Rewrite the lines from the one containing "Click the techcrunch.com" through the one containing "Click the Claim SSN column header", inclusive, substituting "column label" for "column header" and leaving everything else unchanged.

[Start Record extracts]

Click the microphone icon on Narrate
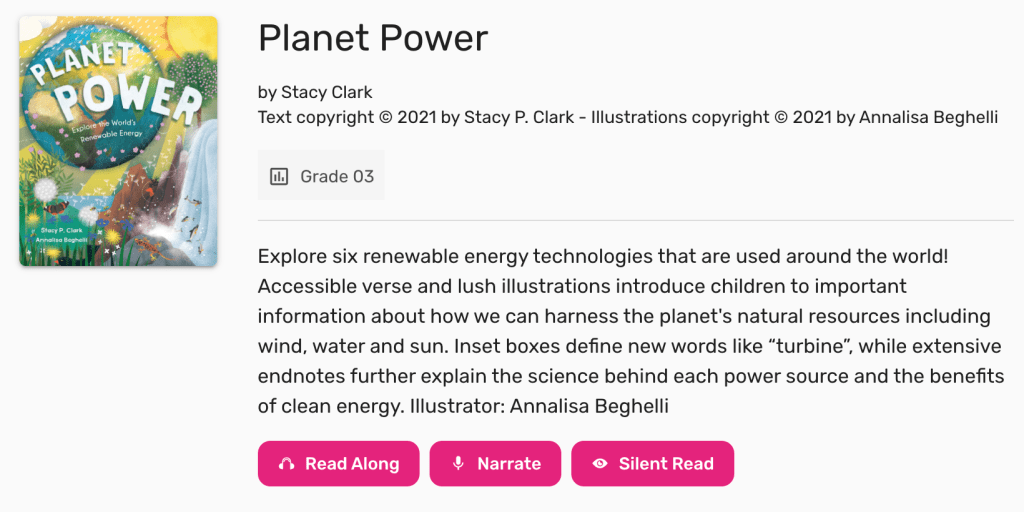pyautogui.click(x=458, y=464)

[End Record extracts]
[Start Record extracts]

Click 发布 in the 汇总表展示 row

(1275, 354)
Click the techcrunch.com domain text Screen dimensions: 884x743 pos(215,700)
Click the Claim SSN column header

[End Record extracts]
[Start Record extracts]

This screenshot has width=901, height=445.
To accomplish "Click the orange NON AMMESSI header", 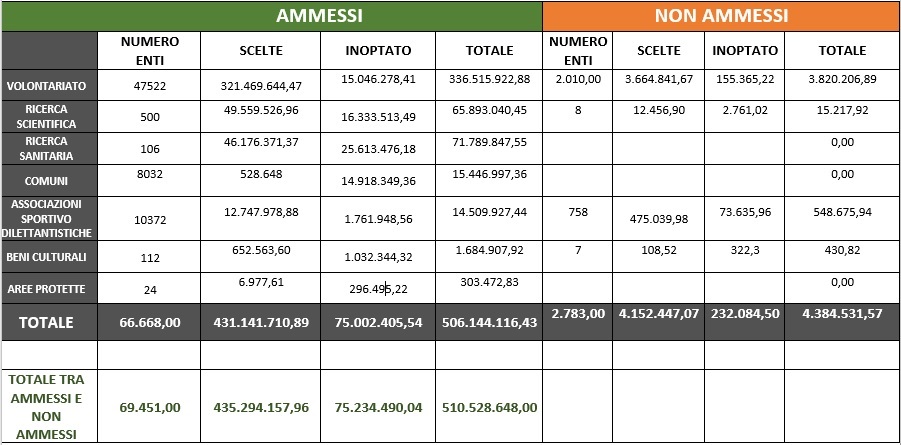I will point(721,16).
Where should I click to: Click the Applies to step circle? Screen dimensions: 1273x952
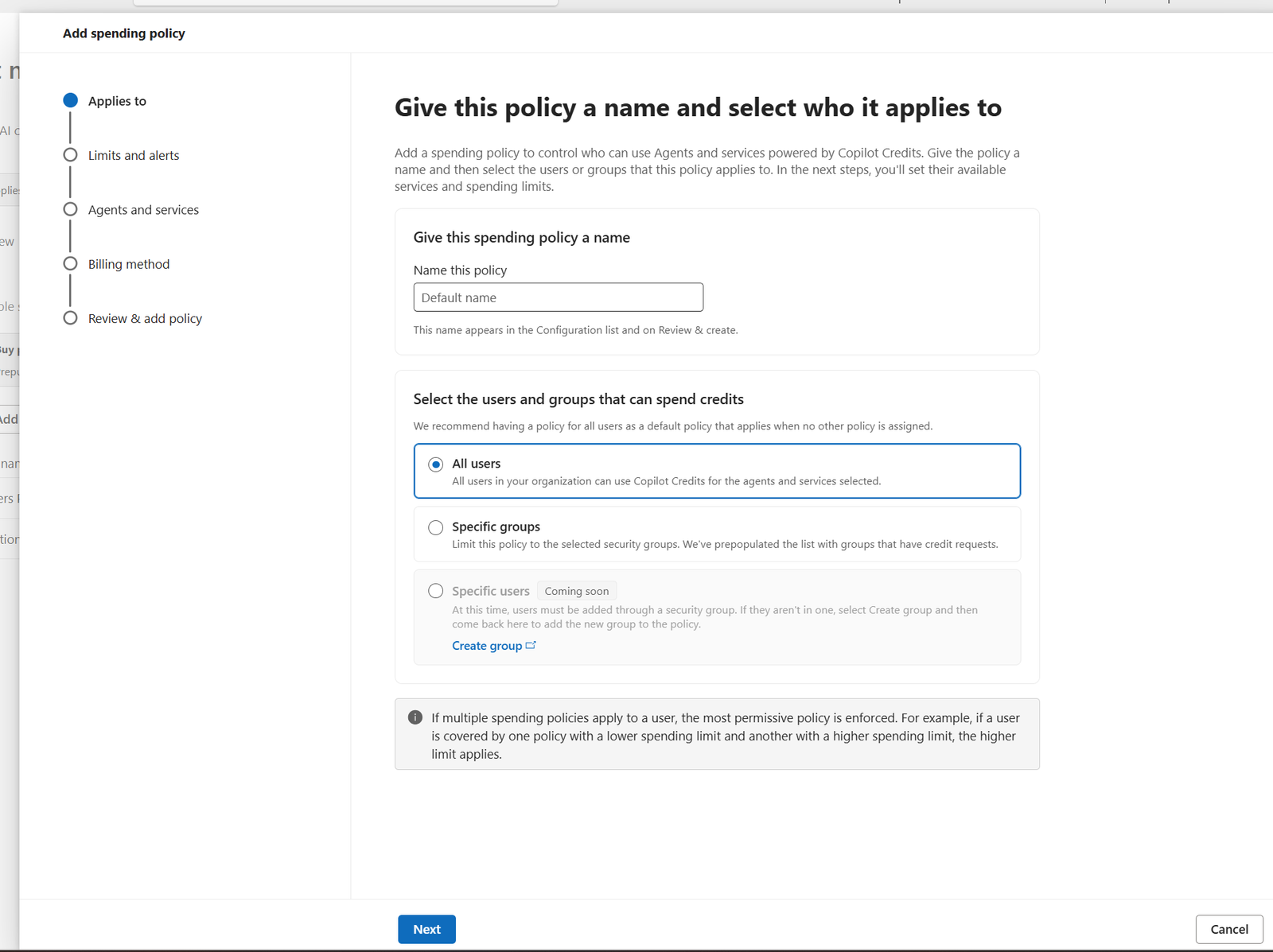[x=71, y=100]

[End Record extracts]

In response -
Click the techcrunch.com domain text Screen dimensions: 884x743 pos(215,700)
Click the Claim SSN column label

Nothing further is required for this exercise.